Since 2009 high profile Jamaat leaders such as Maulana Motiur Rahman Nizami, the Ameer (Chairman) of the party, Ali Ahsan Mohammad Mujahid, Delwar Hossain Sayeedi, Muhammad Qamruzzaman, and Abdul Quader Molla have been arrested for war crimes during the 1971 Muktijuddho. Others, such as ex-Ameer Golam Azam and prominent member Maulana A.K.M. Yusuf have been widely accused of leading anti-Bangladesh campaign during the war and forming militant groups such as Al-Badr.
However, the Jamaat-e-Islami, known to be a moderate Islamic party, deny all war criminal charges and point to the fact that these accusation have only come about in recent years - 30+ years after the war. Numerous political parties have ruled Bangladesh during that time, including the Awami League, however, none have previously made any charges against the Jamaat. In addition, of the 195 criminals wanted by the Awami League after Bangladesh gained victory, none of them were Jamaat members. They believe that the charges, made by the Awami League government of Bangladesh, are politically motivated and intended to weaken the solidarity that the Jamaat historically enjoins with BNP, the Awami League's main opposition.
I am yet to find answer to one question – that is, no one called us ‘war criminals’ until 30 years after 1971.

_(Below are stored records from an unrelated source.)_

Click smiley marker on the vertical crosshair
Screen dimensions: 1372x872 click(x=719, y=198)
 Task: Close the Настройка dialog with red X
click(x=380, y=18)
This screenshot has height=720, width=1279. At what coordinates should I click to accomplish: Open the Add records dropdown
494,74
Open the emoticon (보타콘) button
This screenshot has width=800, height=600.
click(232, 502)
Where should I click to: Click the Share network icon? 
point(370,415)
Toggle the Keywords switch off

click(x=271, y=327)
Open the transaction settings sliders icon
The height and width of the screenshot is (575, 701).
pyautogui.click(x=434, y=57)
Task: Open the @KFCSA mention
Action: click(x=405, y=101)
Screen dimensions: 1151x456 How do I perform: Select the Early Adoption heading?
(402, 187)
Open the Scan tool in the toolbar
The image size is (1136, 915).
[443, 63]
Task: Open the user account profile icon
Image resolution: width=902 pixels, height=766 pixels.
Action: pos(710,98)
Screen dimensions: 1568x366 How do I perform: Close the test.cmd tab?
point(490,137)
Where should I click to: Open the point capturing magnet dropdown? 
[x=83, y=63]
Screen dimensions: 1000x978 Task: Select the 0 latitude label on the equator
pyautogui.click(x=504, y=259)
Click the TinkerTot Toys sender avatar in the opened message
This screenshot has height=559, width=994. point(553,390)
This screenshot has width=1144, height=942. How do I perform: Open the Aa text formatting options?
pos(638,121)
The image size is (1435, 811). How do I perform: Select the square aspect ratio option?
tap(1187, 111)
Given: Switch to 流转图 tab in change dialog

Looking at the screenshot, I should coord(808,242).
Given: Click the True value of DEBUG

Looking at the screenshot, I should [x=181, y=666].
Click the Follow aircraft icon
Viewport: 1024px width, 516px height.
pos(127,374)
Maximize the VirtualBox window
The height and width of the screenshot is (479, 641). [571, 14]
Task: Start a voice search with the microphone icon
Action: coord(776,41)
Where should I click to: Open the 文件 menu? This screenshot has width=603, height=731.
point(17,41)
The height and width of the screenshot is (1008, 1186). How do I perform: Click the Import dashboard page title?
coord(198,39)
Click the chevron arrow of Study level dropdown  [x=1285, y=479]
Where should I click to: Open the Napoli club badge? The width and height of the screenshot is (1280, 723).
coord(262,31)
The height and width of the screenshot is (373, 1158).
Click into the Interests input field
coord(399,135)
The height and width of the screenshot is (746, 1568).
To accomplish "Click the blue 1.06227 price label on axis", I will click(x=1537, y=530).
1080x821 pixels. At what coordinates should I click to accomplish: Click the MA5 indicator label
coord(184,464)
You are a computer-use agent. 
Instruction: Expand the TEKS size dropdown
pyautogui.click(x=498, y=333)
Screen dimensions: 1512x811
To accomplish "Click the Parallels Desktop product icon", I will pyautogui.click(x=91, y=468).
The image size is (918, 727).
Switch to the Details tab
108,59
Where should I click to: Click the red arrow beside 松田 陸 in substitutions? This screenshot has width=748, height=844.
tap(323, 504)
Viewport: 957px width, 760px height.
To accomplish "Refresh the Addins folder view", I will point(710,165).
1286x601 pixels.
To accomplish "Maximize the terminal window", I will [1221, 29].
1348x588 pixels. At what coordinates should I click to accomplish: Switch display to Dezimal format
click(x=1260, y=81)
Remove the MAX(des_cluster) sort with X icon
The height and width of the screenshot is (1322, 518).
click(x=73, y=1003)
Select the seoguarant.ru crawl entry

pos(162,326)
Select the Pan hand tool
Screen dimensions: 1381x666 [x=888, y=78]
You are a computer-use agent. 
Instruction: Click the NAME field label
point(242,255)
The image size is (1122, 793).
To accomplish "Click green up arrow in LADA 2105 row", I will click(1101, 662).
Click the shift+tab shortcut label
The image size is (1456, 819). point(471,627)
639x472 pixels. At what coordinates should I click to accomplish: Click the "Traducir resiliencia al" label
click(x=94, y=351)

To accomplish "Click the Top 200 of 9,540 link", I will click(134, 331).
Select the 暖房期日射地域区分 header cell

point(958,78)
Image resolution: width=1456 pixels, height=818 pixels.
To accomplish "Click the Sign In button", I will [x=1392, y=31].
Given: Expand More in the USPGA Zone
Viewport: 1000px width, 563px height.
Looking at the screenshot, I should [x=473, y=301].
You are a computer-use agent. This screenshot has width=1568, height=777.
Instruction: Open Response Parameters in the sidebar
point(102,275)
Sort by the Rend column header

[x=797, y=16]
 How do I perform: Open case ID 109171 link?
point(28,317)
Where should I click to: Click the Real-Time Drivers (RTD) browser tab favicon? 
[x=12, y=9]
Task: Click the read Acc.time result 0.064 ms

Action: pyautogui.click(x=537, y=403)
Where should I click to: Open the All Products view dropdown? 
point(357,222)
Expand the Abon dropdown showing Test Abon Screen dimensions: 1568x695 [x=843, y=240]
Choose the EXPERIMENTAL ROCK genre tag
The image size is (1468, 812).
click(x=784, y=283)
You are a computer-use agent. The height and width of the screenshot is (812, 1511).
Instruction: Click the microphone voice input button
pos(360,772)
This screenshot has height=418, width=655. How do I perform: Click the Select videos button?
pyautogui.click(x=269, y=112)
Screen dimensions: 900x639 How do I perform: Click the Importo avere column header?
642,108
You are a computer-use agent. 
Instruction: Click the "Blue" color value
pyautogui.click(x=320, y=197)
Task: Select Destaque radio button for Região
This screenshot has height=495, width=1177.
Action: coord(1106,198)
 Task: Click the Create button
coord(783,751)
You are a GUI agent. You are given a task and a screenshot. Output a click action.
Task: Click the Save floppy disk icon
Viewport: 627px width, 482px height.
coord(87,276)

There had been war criminals. Sheikh Mujib himself solved this issue. He identified 195 Pakistani officers as war criminals with no mention of any civilians. He had also passed a law to punish them. They are now trying to put us on trial under this law. He made a list, passed a law to try them, but then forgave and freed them all after meeting Bhutto in Shimla. He branded those he thought to be their associates as ‘collaborators’ and passed a separate law to punish them. Around 100,000 people were arrested under this law. He tried a few of them, but when he realized that there were very few witness and little evidence could be found against the accused, then he forgave them all by declaring a general amnesty. So, he resolved it, he resolved the issue of war crimes. Now after 30 years, it is now 40 years. Why have they raised this issue once again after 40 years?
We were in movement against Ershad’s autocratic rule. BNP – Awami League – Jamaat were in the movement together where they sat with us in Liaison Committee meetings. Then we were not war criminals.
Golam Azam, Ex-Ameer of Jamaat-e-Islami (Bangladesh)
By highlighting the Islamic and Pakistani affiliations of the Razakars, the left-liberal activists show that the genocidal birth of Bangladesh continues to be unacknowledged and that the secular nationalism that the formation of Bangladesh promised is yet to be achieved. This, nonetheless, does not address the ways in which many of these same activists supported Islamic Pakistan in 1947 and a Bengali Muslim identity 25 years later during the formation of Bangladesh against Islamic West Pakistan. Also unaddressed is the current decrepit [weakened], liminal [low physiological or psychological] conditions occupied by the Biharis and the rape of Bihari women in 1971.
Sharika Thiranagama & Tobias Kelly, authors of "Traitors: Suspicion, Intimacy, and the Ethics of State-Building" (2011)
The circumstantial and historical effects has changed the meaning of the word razakar.
In contemporary Bangladesh, 'Razakar' or 'Razakarer bachcha' (child of a Razakar) is used as a verbal abuse like the terms Judas in Europe or Mir Jafar in West Bengal to highlight that this person is bound to betray, is scheming, has malicious intentions, and is untrustworthy.